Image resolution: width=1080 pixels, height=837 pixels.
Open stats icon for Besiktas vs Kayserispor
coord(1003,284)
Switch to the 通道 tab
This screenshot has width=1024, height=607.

==

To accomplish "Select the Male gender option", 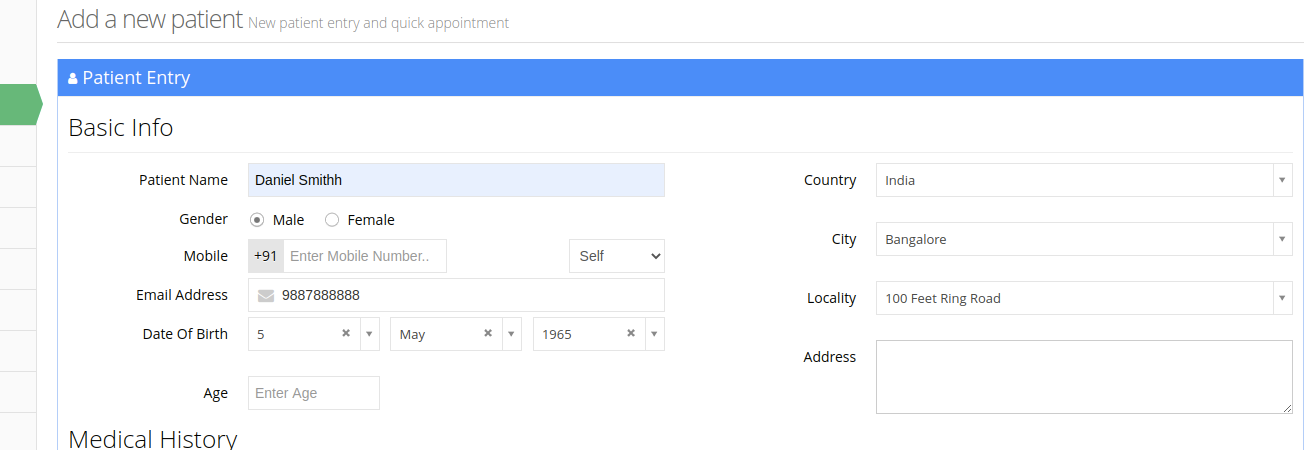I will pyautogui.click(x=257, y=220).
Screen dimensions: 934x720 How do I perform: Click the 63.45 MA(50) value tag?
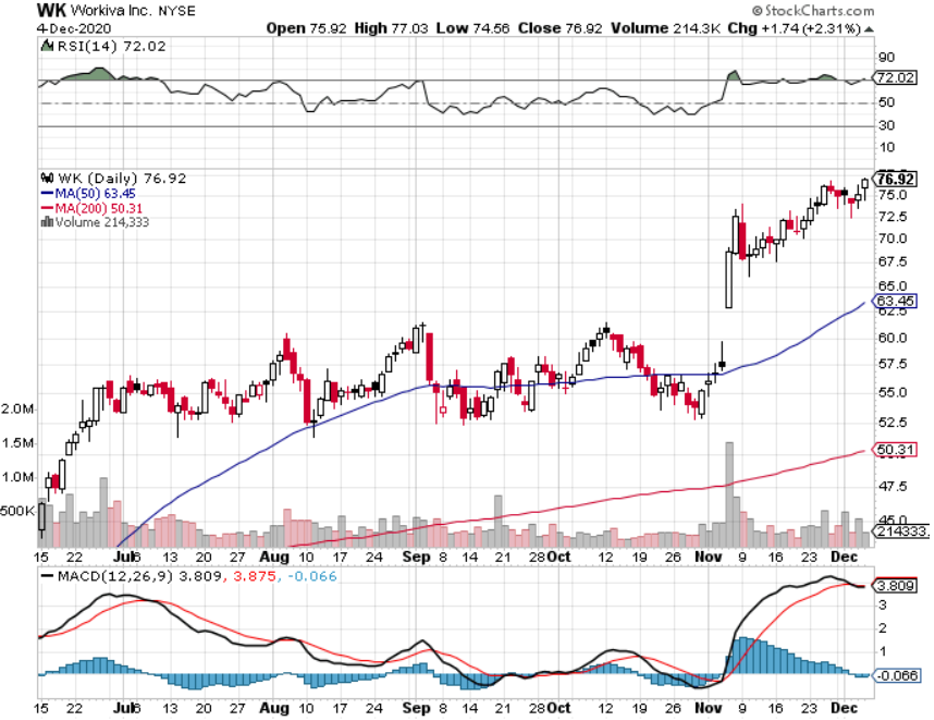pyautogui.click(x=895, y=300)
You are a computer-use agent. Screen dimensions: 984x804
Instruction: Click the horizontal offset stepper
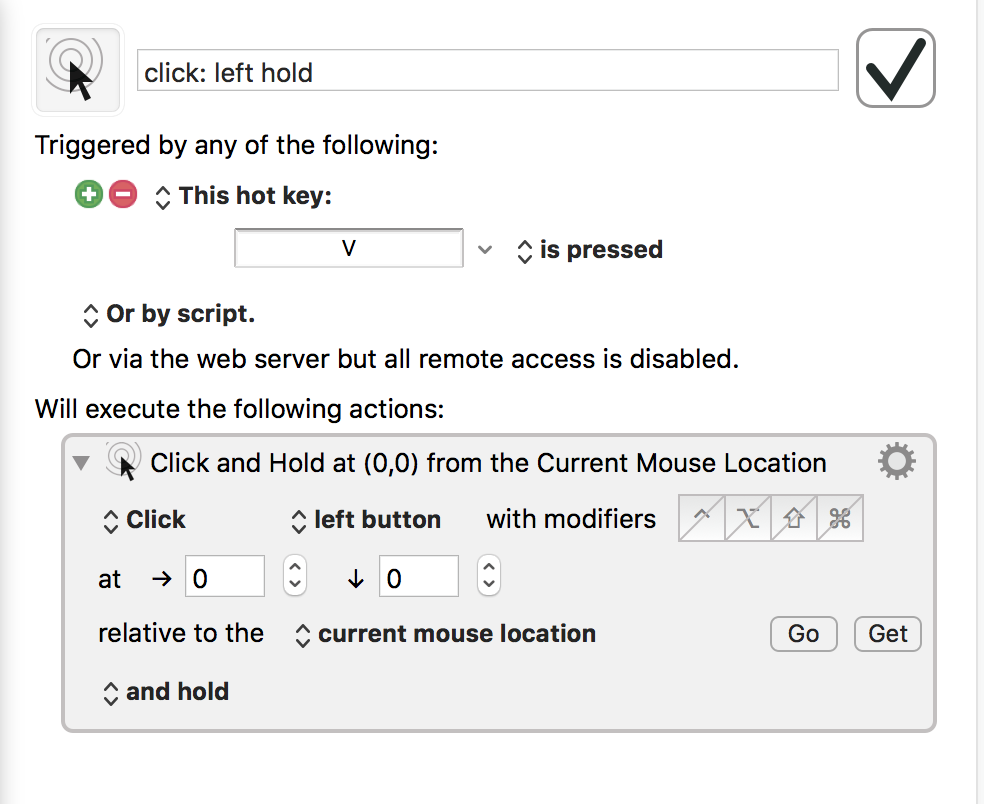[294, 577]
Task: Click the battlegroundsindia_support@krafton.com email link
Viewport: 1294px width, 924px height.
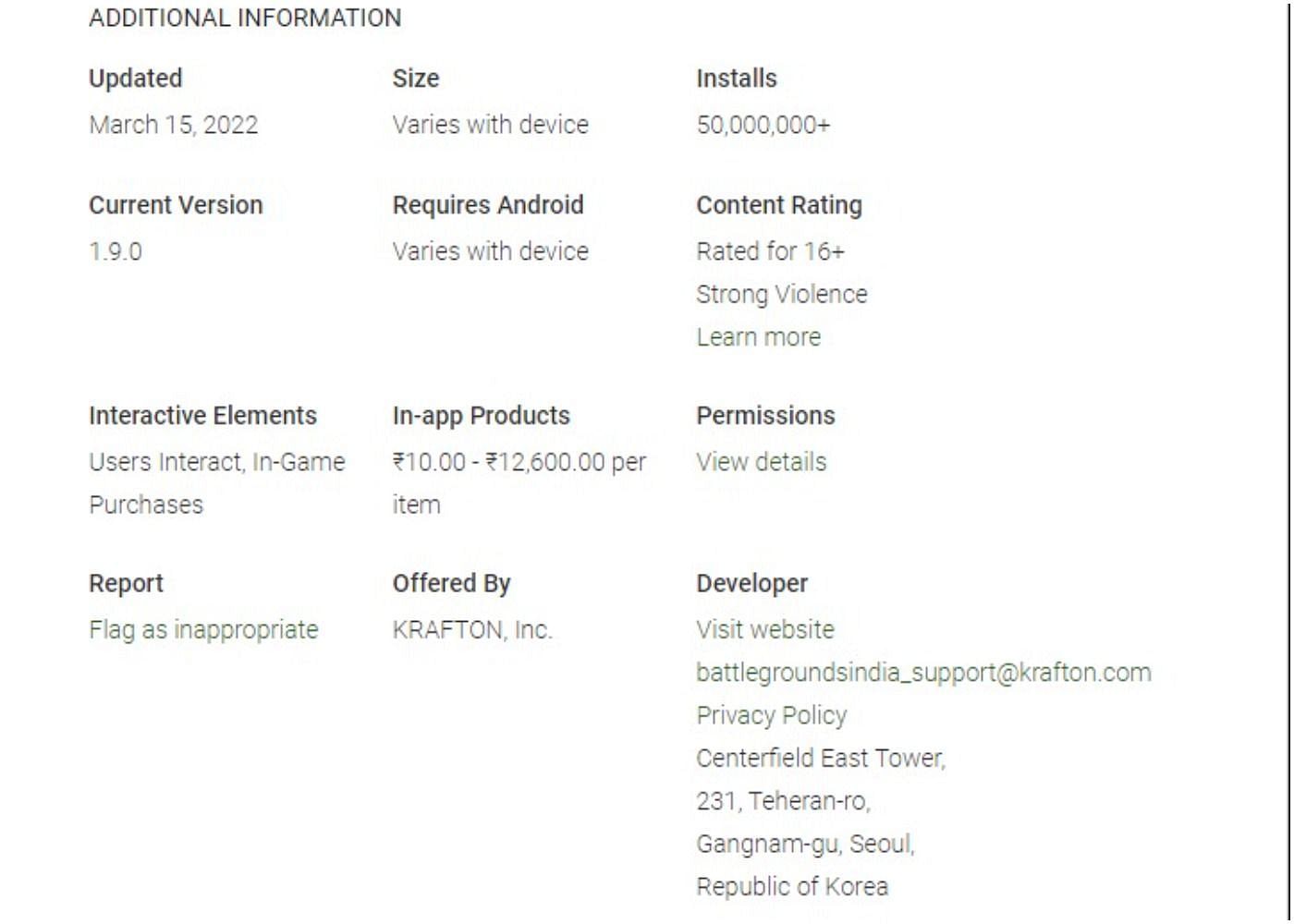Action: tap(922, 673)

* * *

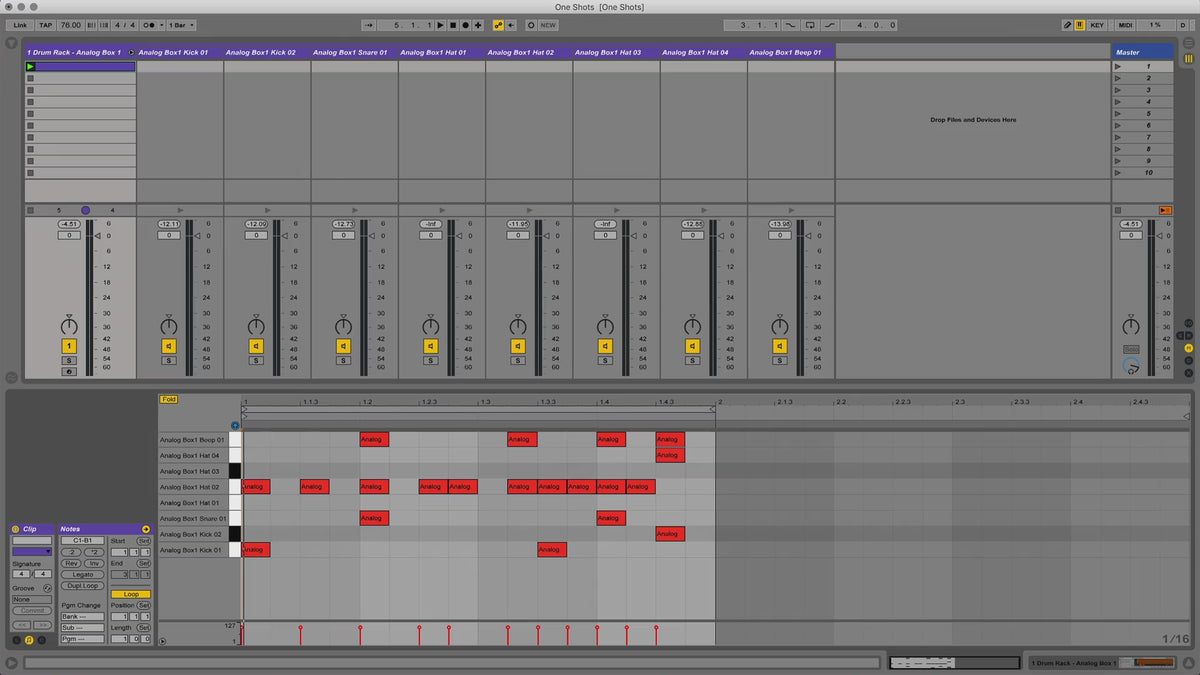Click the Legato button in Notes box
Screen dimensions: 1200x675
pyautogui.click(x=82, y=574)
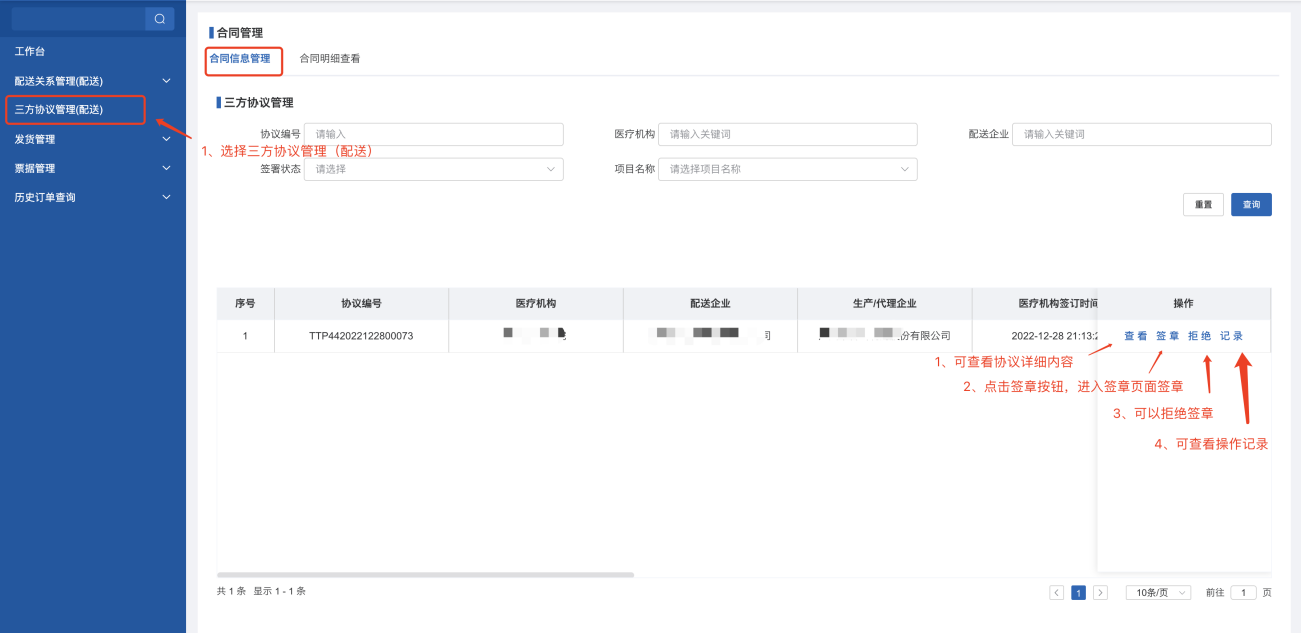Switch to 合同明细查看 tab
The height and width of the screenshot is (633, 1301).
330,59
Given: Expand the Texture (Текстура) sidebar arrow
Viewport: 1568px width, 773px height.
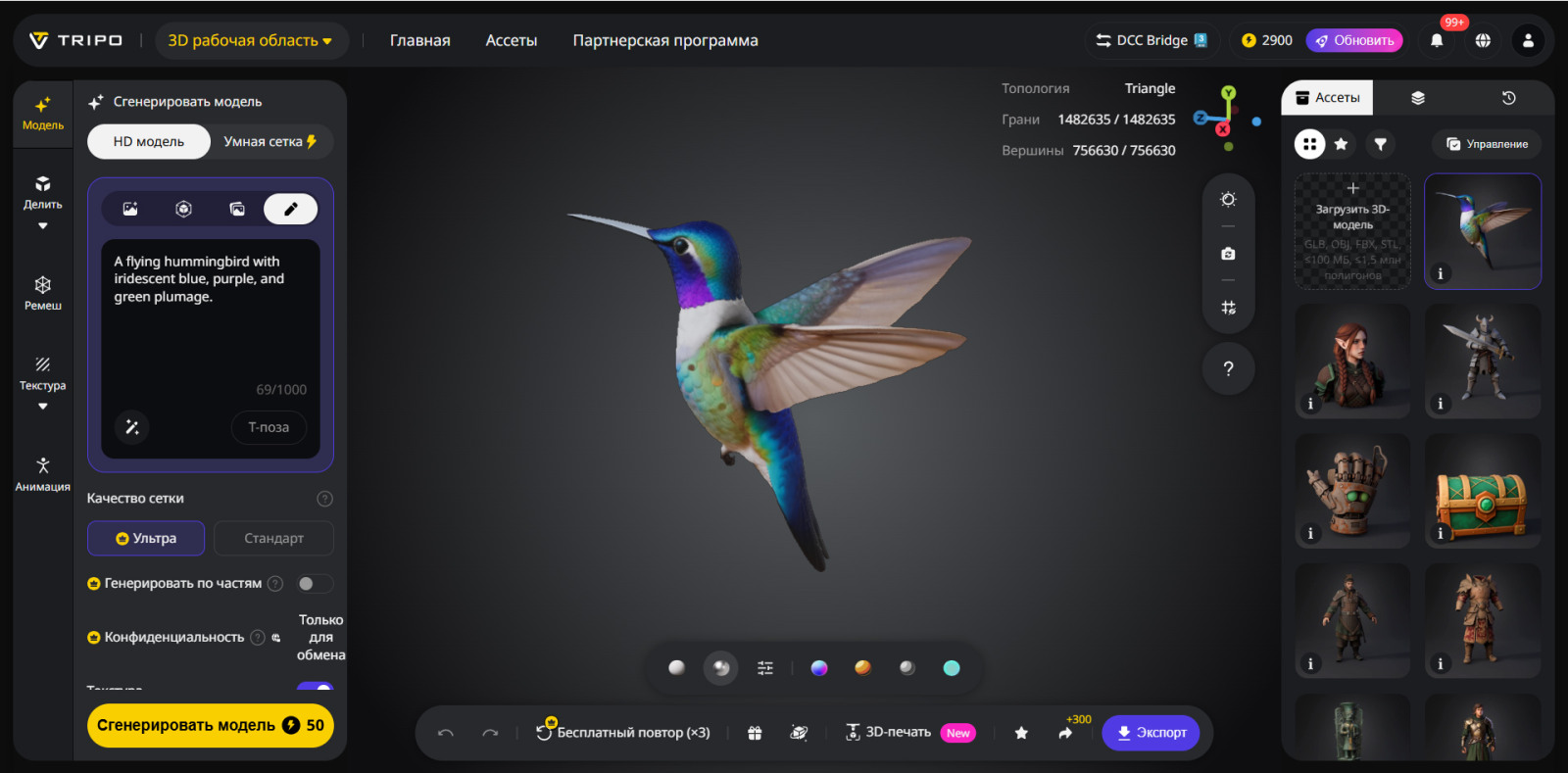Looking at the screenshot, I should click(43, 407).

> DIRECTIONS FOR THIS TASK
From the listing above, the lines starting with the one that has "Image resolution: width=1080" and running through the one that has "This screenshot has width=1024, height=607." should be copied exactly, ends included.

> RESPONSE
Image resolution: width=1080 pixels, height=837 pixels.
Open stats icon for Besiktas vs Kayserispor
coord(1003,284)
Switch to the 通道 tab
This screenshot has width=1024, height=607.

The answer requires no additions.